Free Access
Issue
A&A
Volume 553, May 2013
Article Number A37
Number of page(s) 5
Section Stellar structure and evolution
DOI https://doi.org/10.1051/0004-6361/201321093
Published online 26 April 2013

© ESO, 2013

1. Introduction

The well-known solar activity cycle is associated with propagation of a wave of quasistationary magnetic field somewhere within the solar convective envelope. This wave is believed to be excited and supported by electromagnetic induction effects driven by the joint action of differential rotation and mirror-asymmetric flows. This is known as dynamo action, e.g. Stix (2004). Correspondingly, the wave is known as a dynamo wave. More specifically, there are at least two, more or less independent, dynamo waves, one propagating equatorwards in each solar hemisphere.

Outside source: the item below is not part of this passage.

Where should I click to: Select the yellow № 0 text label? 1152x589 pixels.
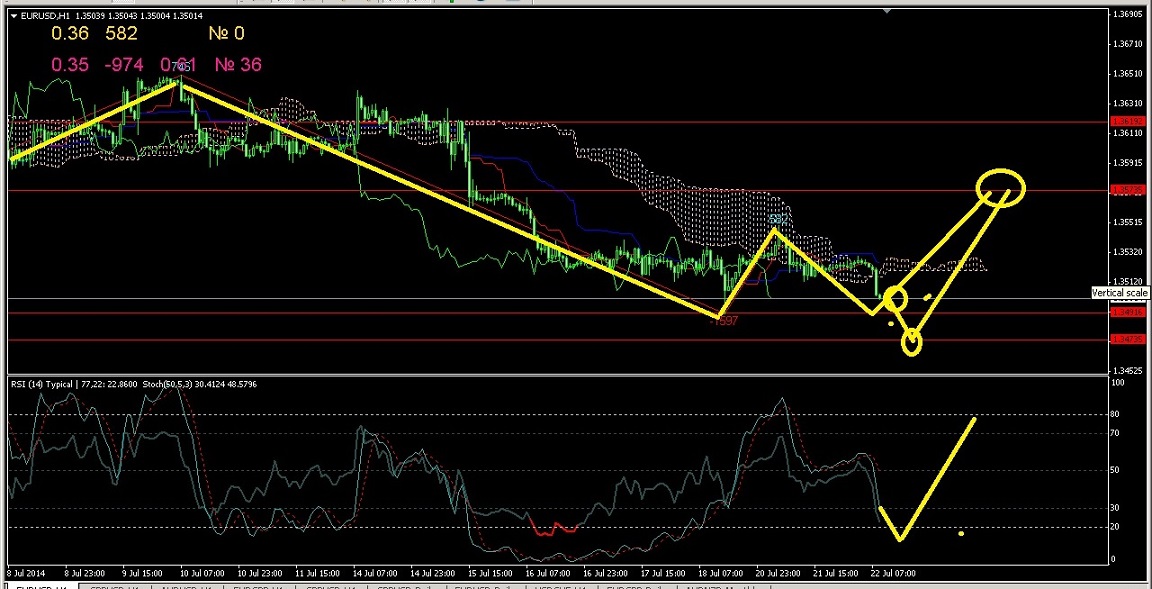click(226, 34)
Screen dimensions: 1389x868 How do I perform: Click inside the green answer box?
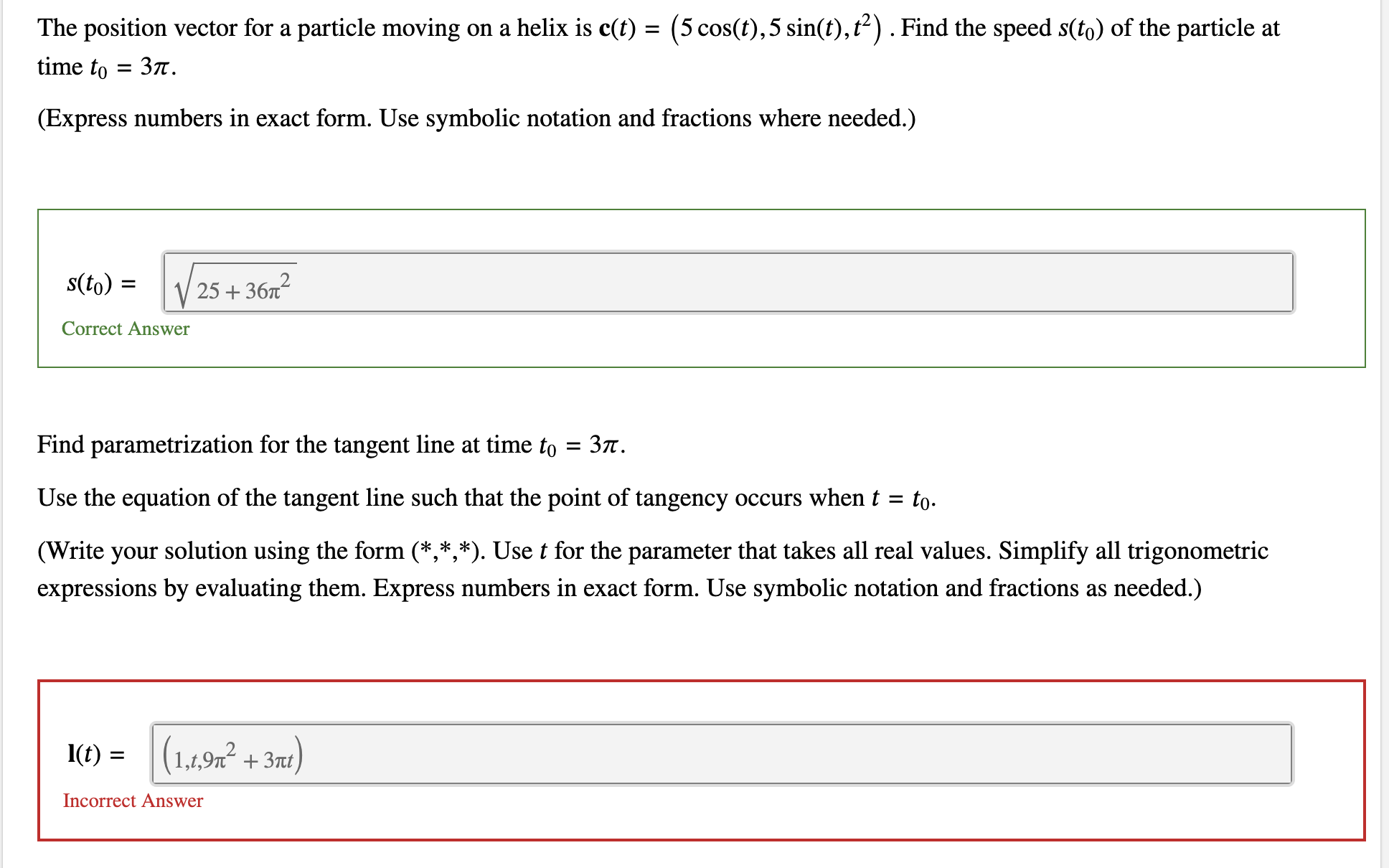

For quite a long time, solar activity waves provided the unique example of dynamo wave propagation, and so the phenomenon was not investigated in a wider context. Even such a limited statement of the problem provides a quite rich range of instructive physical phenomena. From time to time the dynamo engine “misfires”, and solar grand minima, including the Maunder minimum in the XVIIth − early XVIIIth centuries, occur (see for review e.g. Soon & Yaskell 2003). At the end of the Maunder minimum, the dynamo wave propagated in one solar hemisphere only, and a so-called “mixed-parity” magnetic configuration appeared – see Sokoloff & Nesme-Ribes (1994). Analysis of XVIIIth century sunspot data by Arlt (2008) gives a hint (Illarionov et al. 2010) that from time to time magnetic field becomes concentrated near to the solar equator, rather than in two propagating belts in middle latitudes, and a configuration of quadrupole-like (instead of the usual dipole-like) symmetry then appears.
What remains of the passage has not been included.